The three backbench MPs, led by Maurice Vellacott of Saskatoon-Wanuskewin, want the RCMP to open homicide investigations into cases of mid- and late-term abortions that they say may have resulted in live births. They claim that Statistics Canada listed 491 such births between 2000 and 2009. They say in their letter that, under the Criminal Code, “a child is considered a human being and a person after proceeding fully from the mother’s womb.” They state categorically that anyone involved in the extremely rare case of an abortion that involves a live fetus “is guilty of homicide,” and they “formally request” RCMP Commissioner Bob Paulson to pursue investigations into the 491 cases.
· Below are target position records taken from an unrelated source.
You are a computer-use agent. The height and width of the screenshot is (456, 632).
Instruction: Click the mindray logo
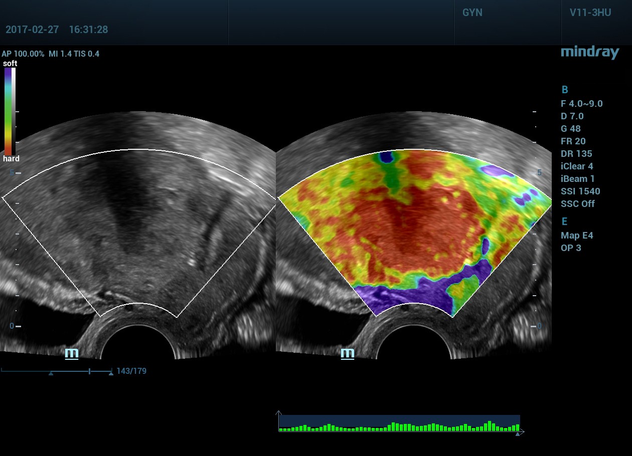click(590, 52)
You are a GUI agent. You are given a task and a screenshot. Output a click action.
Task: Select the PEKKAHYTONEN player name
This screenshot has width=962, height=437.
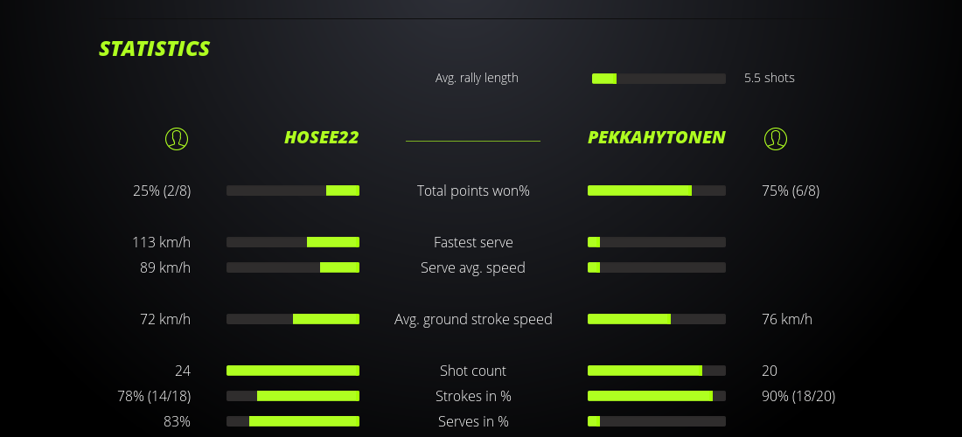pyautogui.click(x=656, y=138)
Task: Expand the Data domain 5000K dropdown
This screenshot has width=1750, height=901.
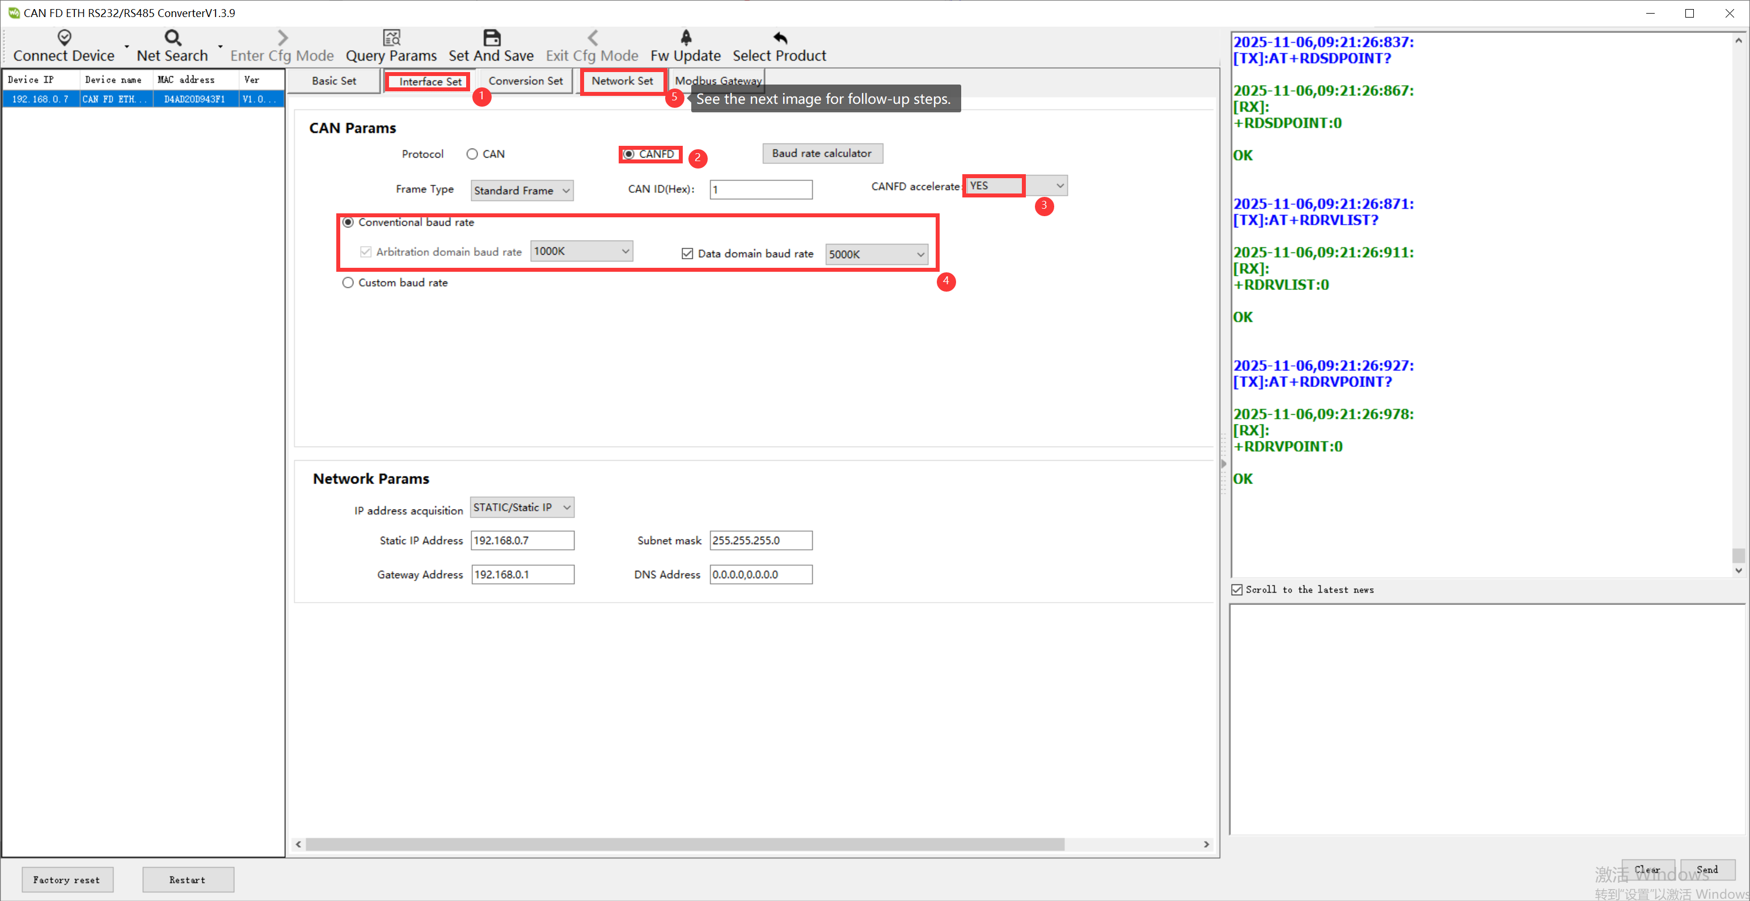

Mr. Vellacott and his two allies have failed to take into account that, in Canada, abortion is not covered by the Criminal Code. The Supreme Court ruled in 1988 that using the threat of criminal sanction to force a woman to carry a child to term is a violation of her constitutional right to security of the person. Parliament has never brought in legislation to fill the gap created by that ruling. If that ever changes, it will be up to Parliament to do it, not to the police. The Mounties don’t exist to do what the government has been unable, or afraid, to do legislatively
Finally, backbench MPs should not be using their position to formally request RCMP investigations into the lives of Canadians whose actions they are on the record as being morally opposed to. Prime Minister Stephen Harper has distanced himself from his three MPs and their letter. One hopes Commissioner Paulson will be as wise.